The tragic death was a setback for gene therapy, which was only revived in recent years when several therapies that could save lives were approved, and even more are making their way through trials.

Meanwhile, drug and vaccine developers continued to create vaccines around much smaller doses of adenovirus. When used in smaller amounts, the immune reaction to adenovirus “is not a problem,” according to Crystal. If anything, vaccine designers see the body’s immune reaction as a potential advantage, he said.

“They basically act as adjuvants and that amplifies the immune response” to the vaccine, Crystal said.

Pre-existing human immunity to chimpanzee adenoviruses, such as that used in the Oxford vaccine, is less of a concern, said Lindsey Baden, an infectious disease specialist at Harvard-affiliated Brigham and Women’s Hospital, in a podcast sponsored by the New England Journal of Medicine.

Still, with these new technologies, “safety is hard to know,” said Baden, who has worked in the field of HIV vaccines for decades. “If you’ve studied it in 1,000 people, you don’t know a 1 in 10,000 risk; if you’ve studied it in 10,000 people, you don’t know a 1 in 100,000, and so on.”

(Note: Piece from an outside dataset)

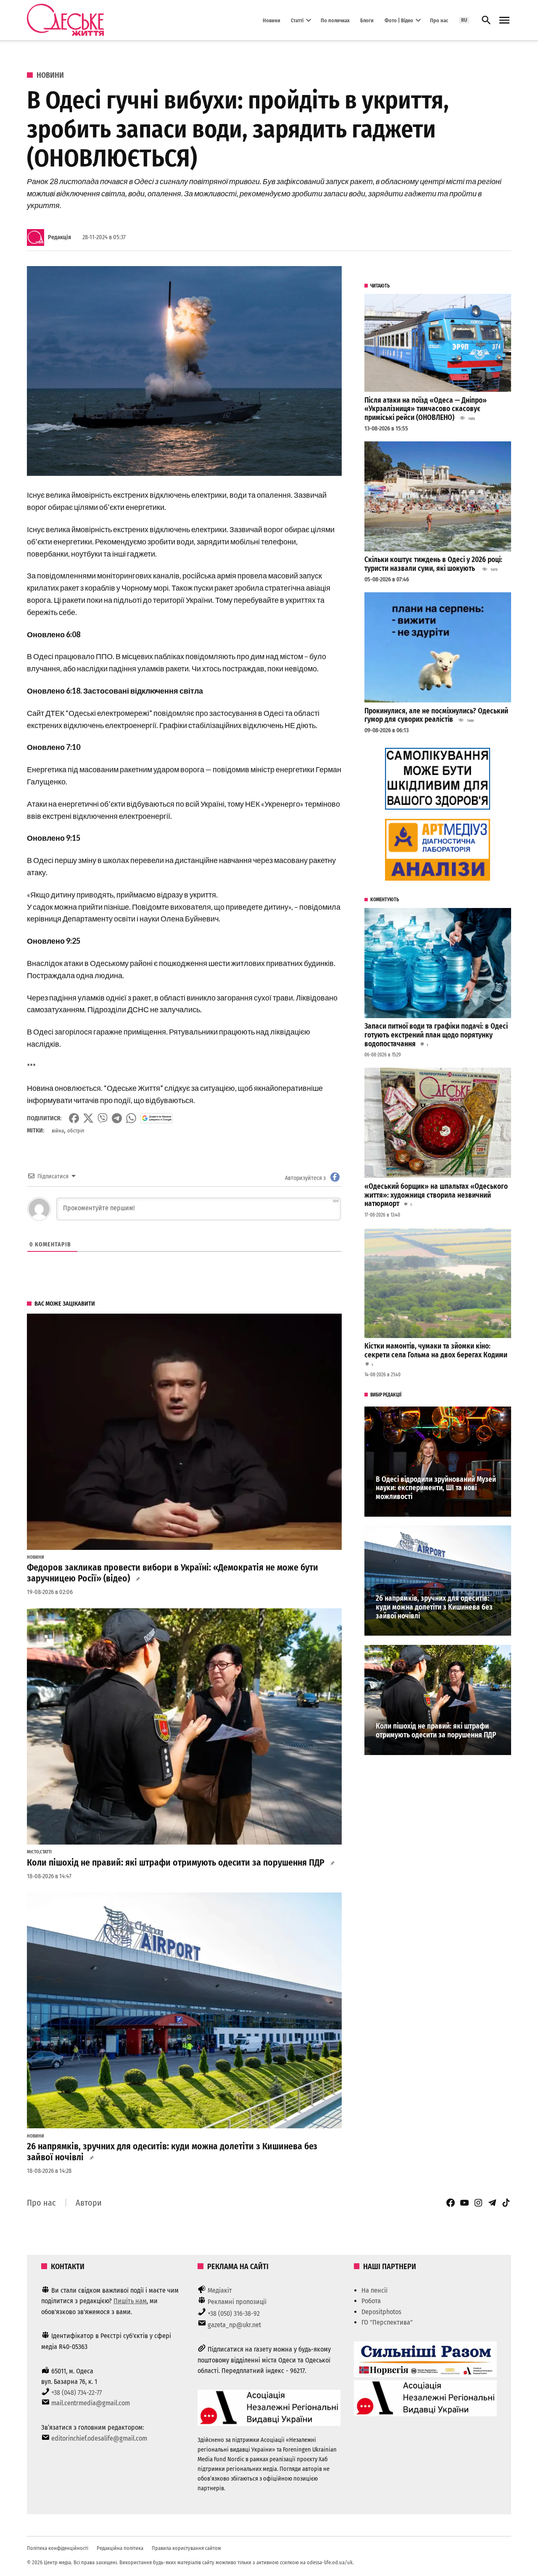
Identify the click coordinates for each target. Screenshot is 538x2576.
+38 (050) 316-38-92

If adenoviruses are associated with the side effects that have appeared in Covid vaccines, it can delay the development of numerous projects, as happened with HIV and gene therapy. There are more than a dozen Adenovirus-based Covid vaccines in development, according to the World Health Organization.

If researchers in current trials determine that the cause of the episodes is related to vaccines, they would look for potential links to the adenovirus approach, as well as to the spike protein that the vaccine is designed to prepare to prime the immune system for a actual infection. , according to Kinch of the University of Washington.

At this point, he said, there is not enough information to know. “Is this just a fluke?” Kinch said. “First of all, there is bad luck. If it turns out that there is a correlation and a causality, then the conversation changes very quickly.”